[Passage provided]
# Sig Mosquito vs Walther P22



## LDisAwesome (Feb 13, 2010)

I'm looking to get a nice .22lr semi auto for plinking around and these two seem to be the ones that look most like a real gun (I'm referring to the Beretta Neos that look like some kind of nerf gun and the S&W model 22 which to me look more like an air gun). I've heard these can be picky with ammo but for $6.50 for 500 rds I have no problem putting only CCI mini mags through them. Any advice/suggestions from actual experience would be great.

Thanks


----------



## MonsterB (Oct 25, 2009)

Well all I can say is that I was 22 shopping about a month ago, looked at the sig but even in the gun shops that sold them, I could not get a reccomendation for one....a few places had those, the rugers, Walthers, etc, and just about all of them reccomended the Ruger or the Walther...I got myself a very nice lightly used ruger MK2 Target with some nice upgrades..I absloutely love it, I would highly reccomend thinking about one..the Walther can be more picky with amo from what I have heard..and by the way the mini mags cost 6.50 for 100, not 500....


----------



## LDisAwesome (Feb 13, 2010)

The mini mags I saw were on sale at walmart and they definitely said 500 rds


----------



## johnr (Jun 13, 2008)

[Supplied material]
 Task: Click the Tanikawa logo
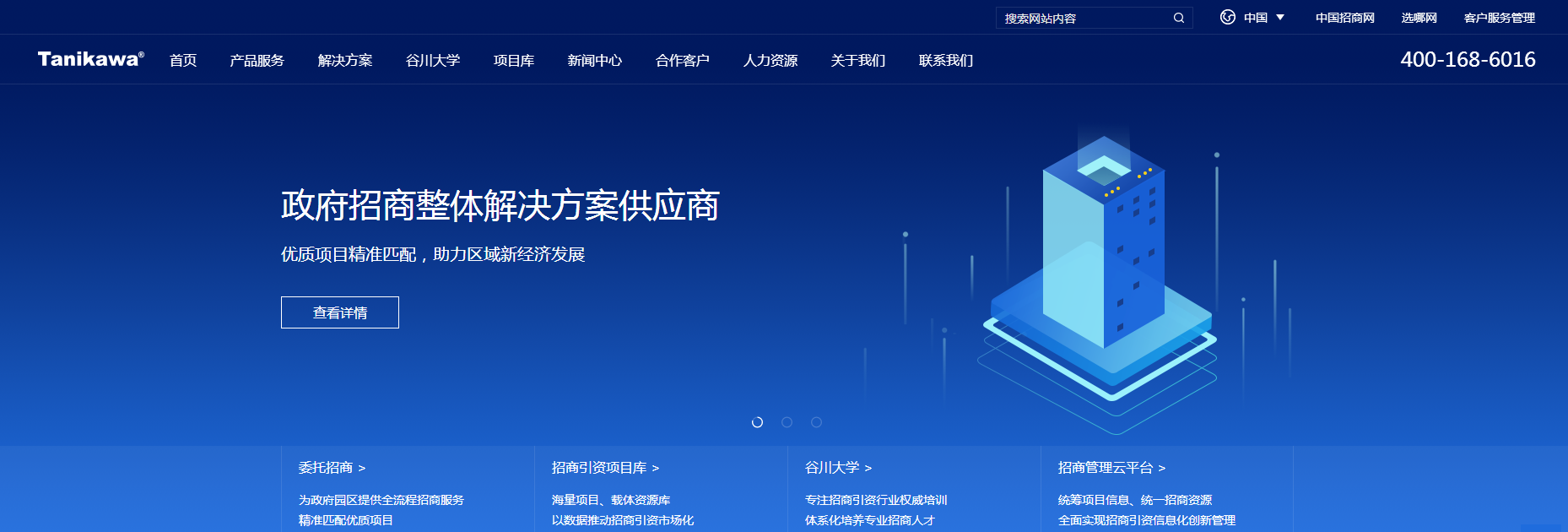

[Set task 1]
Name every firearm maker mentioned in the forum thread.
[Set task 2]
Reproduce word for word the portion of the forum thread starting at "# Sig Mosquito" and ending at "would be great.".
The listing has no connection to the forum thread.

[Full answer 1]
Sig, Walther, Beretta, S&W, Ruger

[Full answer 2]
# Sig Mosquito vs Walther P22



## LDisAwesome (Feb 13, 2010)

I'm looking to get a nice .22lr semi auto for plinking around and these two seem to be the ones that look most like a real gun (I'm referring to the Beretta Neos that look like some kind of nerf gun and the S&W model 22 which to me look more like an air gun). I've heard these can be picky with ammo but for $6.50 for 500 rds I have no problem putting only CCI mini mags through them. Any advice/suggestions from actual experience would be great.